Any time there is an outbreak of an infectious disease, the public generally wants to know how common it is and what their risk of getting it is. Journalists will want to stay on top of new and continuing cases as well, but to provide context to those stories, or to others about infectious diseases or vaccines, they may want information on historical incidence or trends as well. Below are resources for infectious diseases exclusively within the U.S.
Domestically, the Centers for Disease Control and Prevention maintain a National Notifiable Diseases Surveillance System (NNDSS) that tracks all Nationally Notifiable Conditions, diseases which health departments are required to report when they have a local case with the condition. (Clicking on each disease tells you the case definition and how long it has been a notifiable condition.) This spreadsheet tells you whether a disease was reported during each of the years included. These diseases are reported for the week, month and year-to-date in each Morbidity and Mortality Weekly Report. To see how many cases have been reported during a particular month or up through the year-to-date, look for the Notifiable Diseases and Mortality Tables link for the month and year you need from 2015 or 2016. The CDC also provides MMWR summaries of cases for nationally notifiable conditions during each past year back to 1993. Be sure to read what data users should know about the National Notifiable Diseases Surveillance System before you dig into the data, and definitions of key terms are available here. Other helpful information to understanding the system is here.

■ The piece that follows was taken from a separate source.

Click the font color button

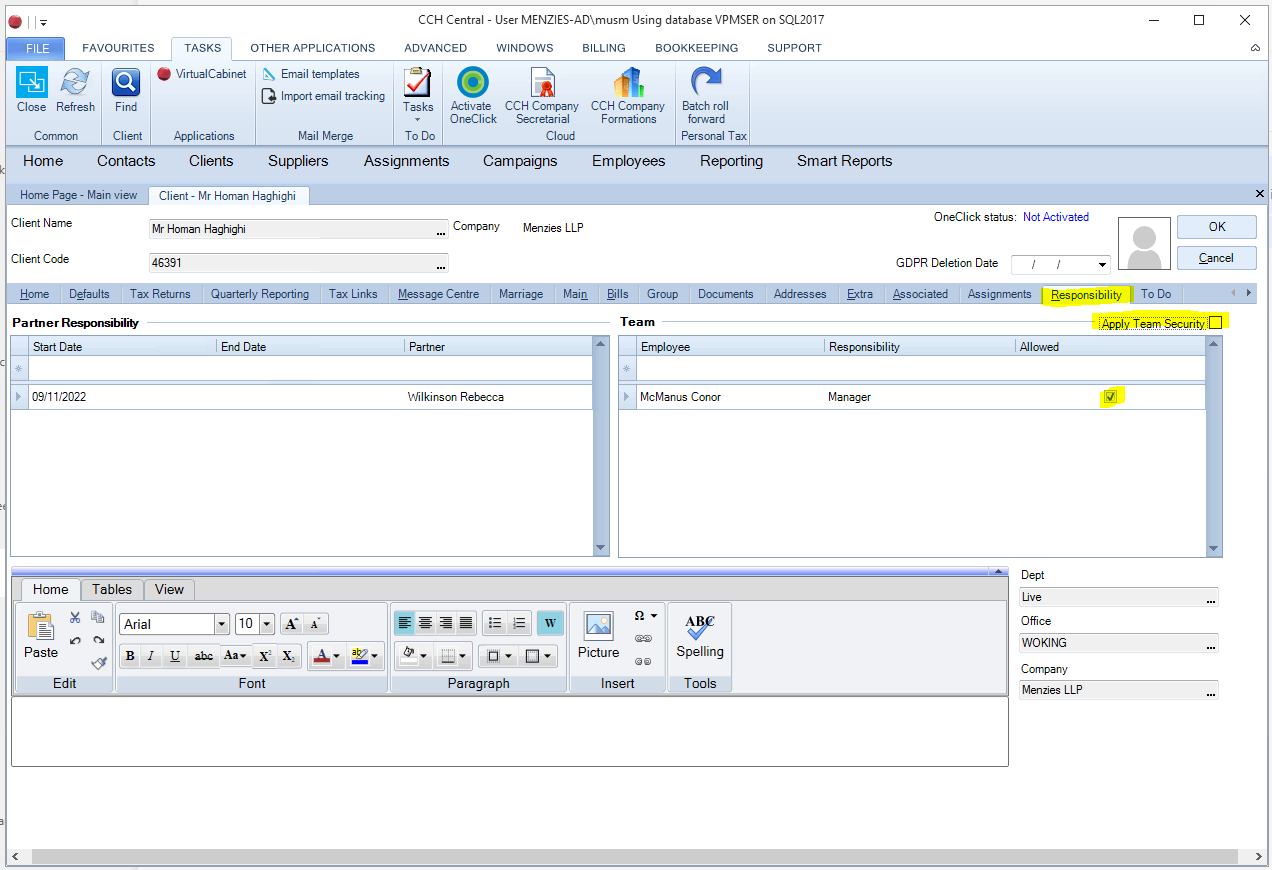(320, 656)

You can also look up state level data on specific notifiable diseases, and other data from the NNDSS can be accessed here, part of the CDC’s overall data site. The State Health Statisticpage of the MMWRs contains links to the MMWR Notifiable Diseases Data Tables, NNDSS Morbidity Tables, and Mortality Tables by week, year, and any of 122 cities. You may also find helpful information from specific data sets in the CDC’s Wide-ranging Online Data for Epidemiologic Research (WONDER).

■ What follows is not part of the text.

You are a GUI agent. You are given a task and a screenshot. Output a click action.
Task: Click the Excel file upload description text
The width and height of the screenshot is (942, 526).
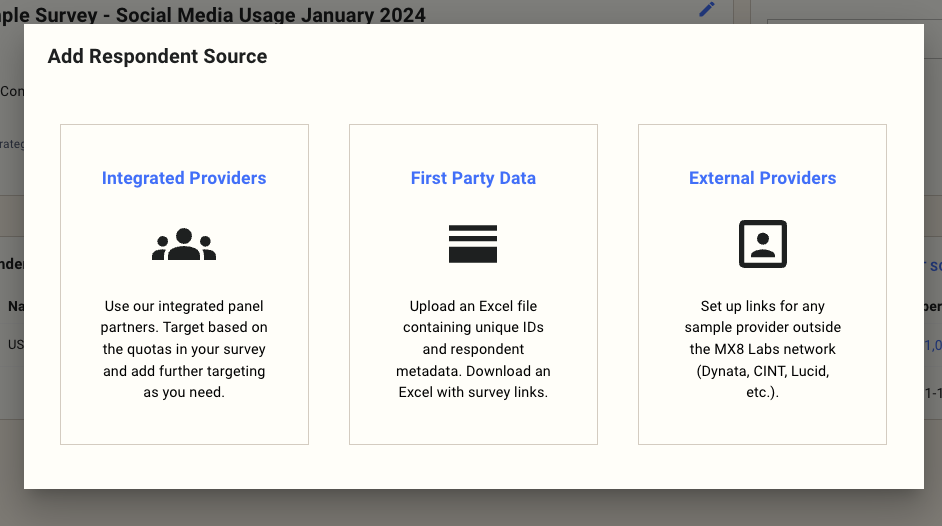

Influenza is tracked through the extensive and granular Weekly U.S. Influenza Surveillance Report (FluView). For emerging viruses, the CDC will often set up a disease-specific page as they did for MERS, SARS and Zika, whose U.S. cases are tracked here.

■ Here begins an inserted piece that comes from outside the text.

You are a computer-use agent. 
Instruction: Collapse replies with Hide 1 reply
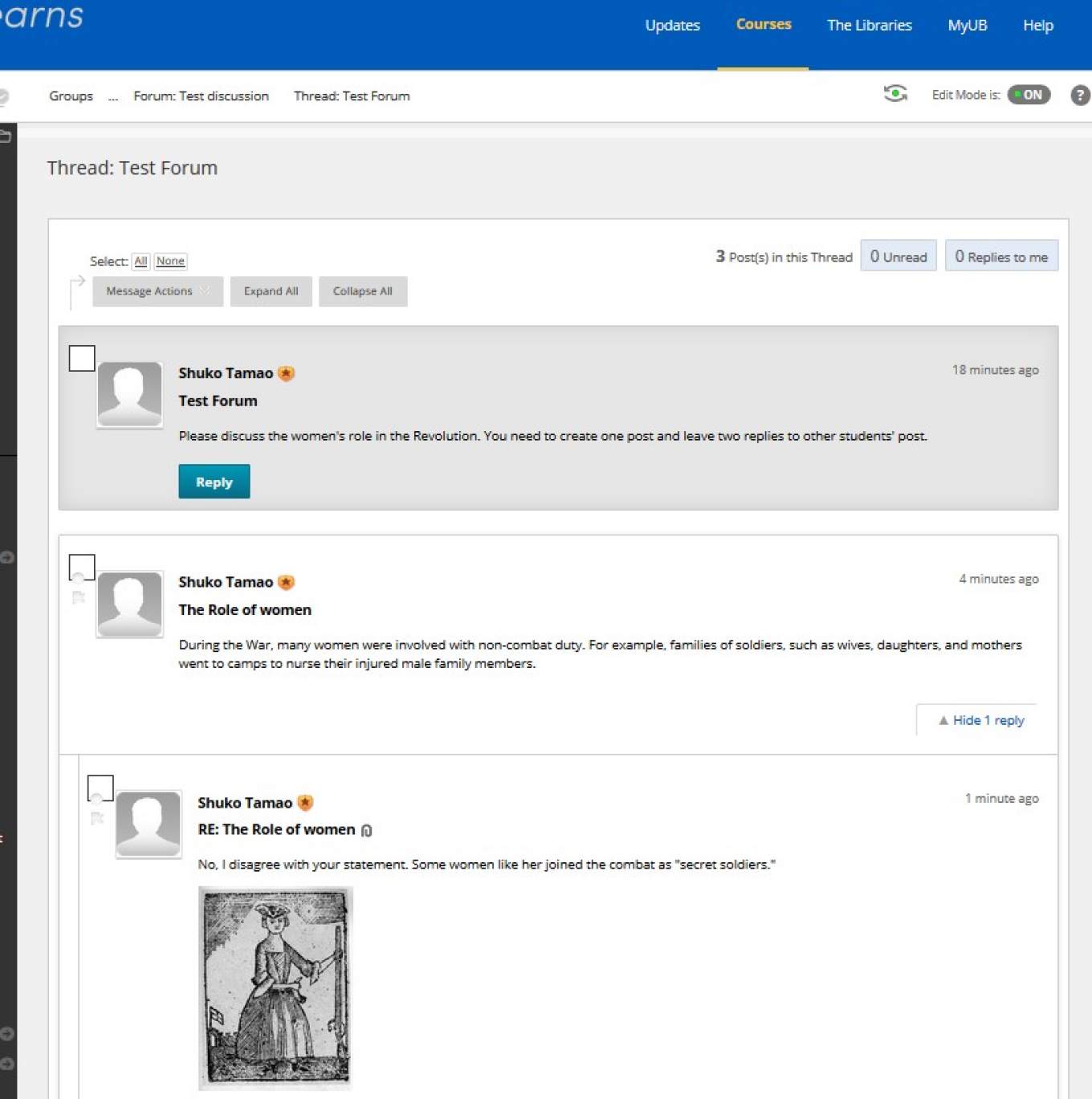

You can query specific data sets for HIV/AIDS, hepatitis, sexually transmitted diseases and tuberculosis at the The National Center for HIV/AIDS, Viral Hepatitis, STD, and TB Prevention (NCHHSTP) Atlas. The National Center for Health Statistics has links for tracking new annual tuberculosis, salmonella, Lyme and meningococcal cases as well as trends and data for AIDS/HIV, influenza, measles, pneumonia, sexually transmitted diseases, viral hepatitis and whooping cough/pertussis. Most vaccine-preventable diseases have their own pages for trends and historical data, such as a page for measles and one for pertussis. (Frustratingly, it can sometimes be difficult to find precisely the information you need. This table of pertussiscases by year historically is not accessible from the main pertussis page or pertussis surveillance page for some reason.)